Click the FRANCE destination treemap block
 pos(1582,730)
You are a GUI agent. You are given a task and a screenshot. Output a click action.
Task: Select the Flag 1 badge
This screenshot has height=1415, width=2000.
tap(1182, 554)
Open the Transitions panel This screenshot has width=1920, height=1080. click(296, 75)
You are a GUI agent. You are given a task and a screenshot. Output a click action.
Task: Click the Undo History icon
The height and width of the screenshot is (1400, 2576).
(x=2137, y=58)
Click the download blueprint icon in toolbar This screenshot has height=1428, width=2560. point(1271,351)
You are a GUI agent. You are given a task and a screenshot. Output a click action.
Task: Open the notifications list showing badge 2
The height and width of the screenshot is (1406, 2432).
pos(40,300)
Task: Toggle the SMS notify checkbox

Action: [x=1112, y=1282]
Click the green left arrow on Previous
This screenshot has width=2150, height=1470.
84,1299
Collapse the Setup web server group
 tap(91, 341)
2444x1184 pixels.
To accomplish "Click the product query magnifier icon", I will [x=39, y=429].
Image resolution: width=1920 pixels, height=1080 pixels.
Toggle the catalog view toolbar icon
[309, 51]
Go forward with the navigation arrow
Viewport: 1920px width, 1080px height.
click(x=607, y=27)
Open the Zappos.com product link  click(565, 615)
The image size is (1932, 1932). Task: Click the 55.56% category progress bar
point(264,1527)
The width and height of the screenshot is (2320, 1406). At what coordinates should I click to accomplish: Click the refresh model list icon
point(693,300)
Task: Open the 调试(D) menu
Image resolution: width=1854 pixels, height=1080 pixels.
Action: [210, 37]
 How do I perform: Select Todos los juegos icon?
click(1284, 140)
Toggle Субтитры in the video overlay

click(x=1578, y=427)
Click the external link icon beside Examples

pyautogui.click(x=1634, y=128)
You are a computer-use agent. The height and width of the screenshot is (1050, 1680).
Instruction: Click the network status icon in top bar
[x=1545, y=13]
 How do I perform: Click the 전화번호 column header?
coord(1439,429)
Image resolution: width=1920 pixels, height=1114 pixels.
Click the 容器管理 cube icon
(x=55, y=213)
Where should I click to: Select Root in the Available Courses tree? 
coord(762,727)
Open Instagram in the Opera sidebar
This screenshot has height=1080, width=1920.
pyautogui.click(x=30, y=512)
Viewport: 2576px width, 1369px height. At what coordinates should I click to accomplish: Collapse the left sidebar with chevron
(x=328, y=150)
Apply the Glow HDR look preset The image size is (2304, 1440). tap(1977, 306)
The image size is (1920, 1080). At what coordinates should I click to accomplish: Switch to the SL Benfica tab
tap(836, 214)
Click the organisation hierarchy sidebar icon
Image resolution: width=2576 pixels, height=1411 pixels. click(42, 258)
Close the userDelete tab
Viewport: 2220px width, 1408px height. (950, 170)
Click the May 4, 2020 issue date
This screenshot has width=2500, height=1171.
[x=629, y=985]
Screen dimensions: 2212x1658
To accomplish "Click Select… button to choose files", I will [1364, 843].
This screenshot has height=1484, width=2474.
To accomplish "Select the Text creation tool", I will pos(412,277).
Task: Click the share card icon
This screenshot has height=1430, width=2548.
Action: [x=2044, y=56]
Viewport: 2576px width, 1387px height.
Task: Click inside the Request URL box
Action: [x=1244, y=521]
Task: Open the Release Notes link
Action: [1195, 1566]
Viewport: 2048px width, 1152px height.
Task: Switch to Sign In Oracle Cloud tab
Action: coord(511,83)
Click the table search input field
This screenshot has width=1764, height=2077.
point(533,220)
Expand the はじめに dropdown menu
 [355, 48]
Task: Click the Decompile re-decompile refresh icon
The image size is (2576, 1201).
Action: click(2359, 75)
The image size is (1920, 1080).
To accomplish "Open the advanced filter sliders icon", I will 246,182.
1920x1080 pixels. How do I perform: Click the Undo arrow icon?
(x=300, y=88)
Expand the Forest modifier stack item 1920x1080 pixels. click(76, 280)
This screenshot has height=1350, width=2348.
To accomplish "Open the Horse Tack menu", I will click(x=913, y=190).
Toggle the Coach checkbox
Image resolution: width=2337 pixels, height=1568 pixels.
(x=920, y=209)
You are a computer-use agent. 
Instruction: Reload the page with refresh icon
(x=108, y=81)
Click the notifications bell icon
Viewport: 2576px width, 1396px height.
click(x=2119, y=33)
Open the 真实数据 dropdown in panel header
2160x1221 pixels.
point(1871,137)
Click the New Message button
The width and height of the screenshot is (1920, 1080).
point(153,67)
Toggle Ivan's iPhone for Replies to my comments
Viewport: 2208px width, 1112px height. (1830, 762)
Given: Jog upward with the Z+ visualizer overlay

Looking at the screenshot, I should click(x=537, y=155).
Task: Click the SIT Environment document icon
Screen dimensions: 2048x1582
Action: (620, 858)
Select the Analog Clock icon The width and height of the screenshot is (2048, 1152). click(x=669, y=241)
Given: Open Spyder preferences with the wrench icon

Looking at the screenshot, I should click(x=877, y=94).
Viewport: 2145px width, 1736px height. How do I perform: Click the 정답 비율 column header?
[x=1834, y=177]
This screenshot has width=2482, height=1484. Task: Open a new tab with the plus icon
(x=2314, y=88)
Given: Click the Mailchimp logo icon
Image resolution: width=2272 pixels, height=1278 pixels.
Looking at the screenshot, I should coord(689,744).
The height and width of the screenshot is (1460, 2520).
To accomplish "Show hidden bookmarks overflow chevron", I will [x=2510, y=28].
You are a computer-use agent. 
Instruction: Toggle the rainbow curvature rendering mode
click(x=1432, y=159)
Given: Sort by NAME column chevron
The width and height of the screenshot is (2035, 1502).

◇ ◇ ◇ ◇ ◇

- **WORK INSTRUCTION**
Look through the lines above and collect those with the word "badge".

- **OUTPUT OF THE TASK**
Task: Select the Flag 1 badge
Task: Open the notifications list showing badge 2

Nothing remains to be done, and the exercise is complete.